Rutgers Business School introduced a business analytics and information technology major for undergrads in 2011. The University of Iowa offers a B.S. in business analytics and information systems, while Old Dominion University features a major in business administration/business analytics.
8. Petroleum engineering: New technology has opened up shale formations thought unproductive 10 years ago. A new crop of petroleum engineers will be needed to tap these reserves; half of the current supply is expected to retire in the next decade.
Grads, who can expect high starting salaries of more than $100,000 a year, will find employment in three areas, says Robert Chase, chair of the department of petroleum engineering and geology at Marietta College: as drilling engineers who supervise the effort to access oil or gas; as production engineers who design and install the equipment needed to produce it; and as reservoir engineers who analyze how much can be recovered.
Texas A&M, the University of Oklahoma, the University of Wyoming and the University of Alaska—Fairbanks all offer highly regarded programs, and with major oil companies or suppliers nearby, provide opportunities for internships.
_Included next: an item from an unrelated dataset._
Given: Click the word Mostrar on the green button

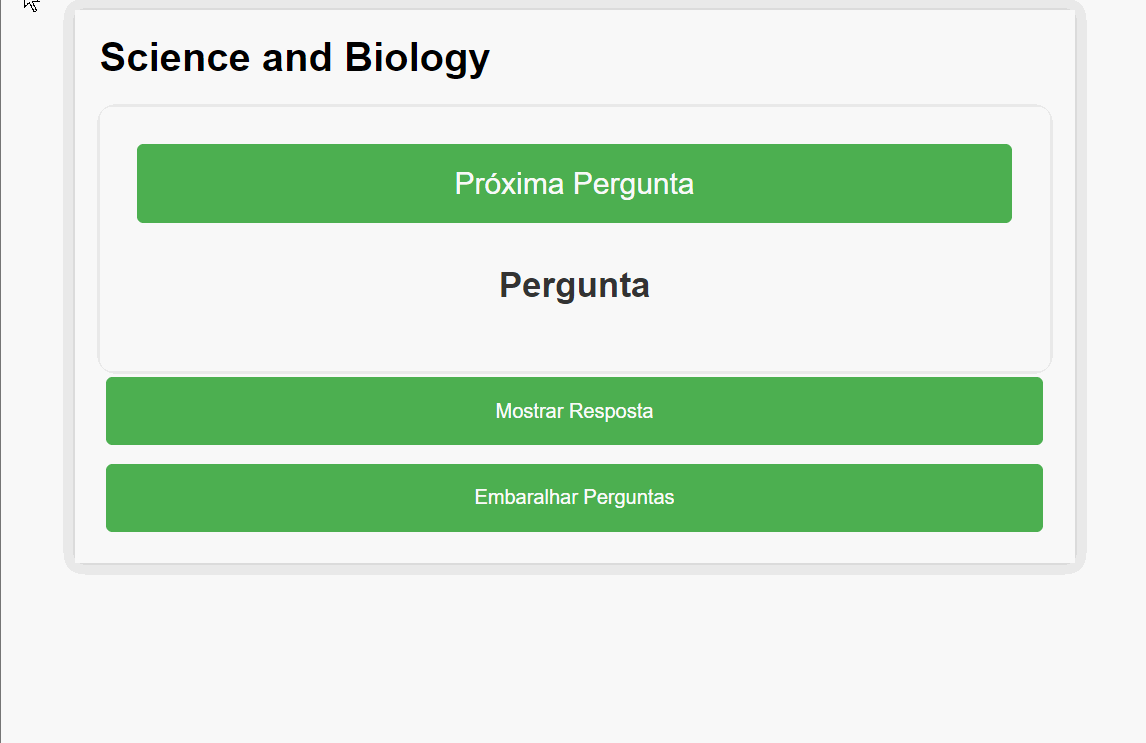Looking at the screenshot, I should point(529,411).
9. Public health: Two factors give public health majors rosy prospects: the threat of global epidemics, and the part of health reform that focuses on prevention. Students can focus on the scientific aspects of the discipline, the statistical angle or policy, and find work in hospitals, nonprofits and community health centers.
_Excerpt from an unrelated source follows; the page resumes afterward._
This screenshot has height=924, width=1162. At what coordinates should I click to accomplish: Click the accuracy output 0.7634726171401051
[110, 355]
Columbia University's Summer Public Health Scholars program gives college students from across the country who are going into their junior or senior years, or who have just graduated, the chance to explore public health as a career. Other undergrad programs can be found at Temple University, Brown University, University of California—Berkeley, University of California—Irvine and George Washington University.
[Check out scholarships for in-demand majors.]
10. Robotics: Between 2012 and 2020, robotics could create between 2 million to 3.5 million new jobs, according to Metra Martech, a London-based market research firm – hardly surprising in a field helping to expand human capabilities across every walk of life. Anesthesia bots are assisting in surgery; oceanographers are using underwater robots to map the underside of Arctic ice; and NASA's robotic rovers are currently surveying the surface of Mars.
"Over the last five years, more and more students were self-designating a major in robotics, so we decided to craft a formal curriculum," says David Barrett, professor of mechanical engineering and design at the Franklin W. Olin College of Engineering.
Robotics majors generally study mechanical, electrical and software engineering as well as modeling and entrepreneurship. Other schools with strong robotics programs include Worcester Polytechnic Institute, Lawrence Technological University, University of California—Santa Cruz and Carnegie Mellon University.
11. Sustainability: New and retooled environmental degree programs are placing fresh emphasis on practical problem-solving. The University of Tennessee, which graduated the first students from its sustainability major in May, offers a solution-oriented curriculum that spans law, business, science, resource management and ethics, says Michael McKinney, professor of geology and environmental studies.